«Non Elle n'est pas raciste»: mise en accusation jusqu'aux États-Unis pour avoir publié un article sur la «Black Fashion» qui assure que la «black-geoisie» a intégré des «codes blancs», la version française du magazine Elle se défend.

«Non Elle n'est pas raciste», écrit la Société des journalistes de l'hebdomadaire, qui rappelle qu'il «n'a jamais cessé de s'engager depuis plus de 60 ans dans les combats pour la dignité de toutes les femmes».

Solange Knowles, soeur de Beyoncé, les chanteuses Erykah Badu, Kelly Rowland, Asealia Banks, Rihana ou l'actrice Zoë Zaldana, dans un article paru le 13 janvier et intitulé Black fashion power, la journaliste Nathalie Dolivo cite quelques personnalités américaines qui ont compris «mieux que quiconque, l'importance du look».

«On pourrait même dire que, pour la communauté afro, le vêtement est devenu une arme politique», écrit la journaliste, qui y voit «l'effet du couple Obama».

«Mais, si, en 2012, la «black-geoisie» a intégré tous les codes blancs, elle ne le fait pas de manière littérale. C'est toujours classique, avec un twist, bourgeois avec une référence ethnique (un boubou en cire, un collier coquillage, une créole de rappeur...) qui rappelle les racines», poursuit la journaliste.

Dès sa parution, l'article a déclenché des réactions indignées, jusqu'Outre-Atlantique.

Le New York Magazine évoque une généralisation «gênante» sur le style black, le New York Daily News parle d'un «traitement raciste» et dit à Elle: «Fermez la bouche!» (en français dans le texte). La version américaine du Huffington Post y voit des «déclarations controversées, stéréotypées et insultantes».

«Les jeunes femmes noires ne sont pas ces sauvages enfin civilisées et éduquées ayant «intégré tous les codes blancs» comme vous nous l'expliquez à la manière d'un colon émancipateur, Madame Dolivo», écrit pour sa part Patricia Ohanda, éditorialiste du site francophone afrosomething.com.

«Y'a bon Obamania»

En France, la journaliste antillaise Audrey Pulvar a qualifié le papier de «raciste et imbécile», dans un billet de matinale sur France Inter qu'elle a intitulé Y'a bon Obamania.

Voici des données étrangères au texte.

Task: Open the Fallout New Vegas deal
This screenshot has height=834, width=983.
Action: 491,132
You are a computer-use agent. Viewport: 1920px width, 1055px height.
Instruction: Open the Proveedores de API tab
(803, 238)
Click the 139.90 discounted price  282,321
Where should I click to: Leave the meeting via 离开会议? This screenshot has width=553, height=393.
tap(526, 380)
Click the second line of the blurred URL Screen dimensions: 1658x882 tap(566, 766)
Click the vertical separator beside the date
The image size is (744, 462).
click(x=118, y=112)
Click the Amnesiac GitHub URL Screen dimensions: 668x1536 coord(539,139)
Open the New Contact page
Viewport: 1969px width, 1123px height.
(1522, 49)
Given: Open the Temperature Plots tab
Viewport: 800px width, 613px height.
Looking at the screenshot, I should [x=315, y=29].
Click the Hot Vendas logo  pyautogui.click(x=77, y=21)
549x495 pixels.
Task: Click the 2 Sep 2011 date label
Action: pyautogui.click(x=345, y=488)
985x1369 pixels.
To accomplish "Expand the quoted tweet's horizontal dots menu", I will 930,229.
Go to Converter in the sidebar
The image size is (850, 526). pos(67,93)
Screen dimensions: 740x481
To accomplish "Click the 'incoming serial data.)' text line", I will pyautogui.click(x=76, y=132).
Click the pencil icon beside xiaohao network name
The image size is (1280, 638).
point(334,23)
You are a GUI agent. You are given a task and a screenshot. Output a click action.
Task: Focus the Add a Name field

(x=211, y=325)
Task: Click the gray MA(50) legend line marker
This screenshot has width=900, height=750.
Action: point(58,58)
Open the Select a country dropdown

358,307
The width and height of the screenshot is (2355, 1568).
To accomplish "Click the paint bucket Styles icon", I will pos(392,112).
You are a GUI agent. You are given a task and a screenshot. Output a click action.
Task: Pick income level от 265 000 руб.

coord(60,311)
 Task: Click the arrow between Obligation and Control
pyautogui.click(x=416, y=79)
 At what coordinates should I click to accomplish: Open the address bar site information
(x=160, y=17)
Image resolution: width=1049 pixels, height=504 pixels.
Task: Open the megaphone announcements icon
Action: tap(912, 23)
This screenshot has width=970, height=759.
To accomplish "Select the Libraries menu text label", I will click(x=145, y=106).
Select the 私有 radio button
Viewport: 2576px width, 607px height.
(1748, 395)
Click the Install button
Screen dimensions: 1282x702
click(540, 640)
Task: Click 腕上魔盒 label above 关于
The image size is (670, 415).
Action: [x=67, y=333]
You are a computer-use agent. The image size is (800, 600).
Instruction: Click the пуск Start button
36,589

Billet qui a valu une vague de reconnaissance sur les réseaux sociaux.

La comédienne métisse Sonia Rolland, ex-Miss France, a invité l'hebdomadaire à faire une couverture avec une femme noire, alors que le Conseil représentatif des associations noires (Cran) a exigé mercredi des «excuses immédiates et publiques».

Face aux «vives réactions et aux nombreux commentaires», l'article a été retiré du site internet de Elle.

«Si cet article a pu choquer ou blesser certaines personnes, nous en sommes profondément désolés, car ce n'était nullement notre intention, au contraire. Nous regrettons vivement ce malentendu», écrit Valérie Toranian, directrice de la rédaction, sur le site.

Nathalie Dolivo s'est également excusée et expliqué que son «article se voulait positif».

«Il s'agissait de mettre en avant ces nouvelles figures qui affolent et fascinent l'industrie de la mode et du divertissement, du show-business», dit-elle, ajoutant que l'article porte «majoritairement sur un phénomène américain».

Pour tenter d'éteindre la polémique, l'hebdomadaire a invité le collectif Anti-négrophobie à discuter de l'article, que ce dernier considère comme relevant du «racisme inconscient».

«On a parfaitement conscience que l'article avait l'intention de promouvoir positivement l'image des noirs. Et quand on décode de manière précise la thématique qu'il aborde, on se rend compte que, finalement, il produit un racisme qu'il voulait combattre», explique ce collectif dans un entretien disponible sur le site de l'hebdomadaire.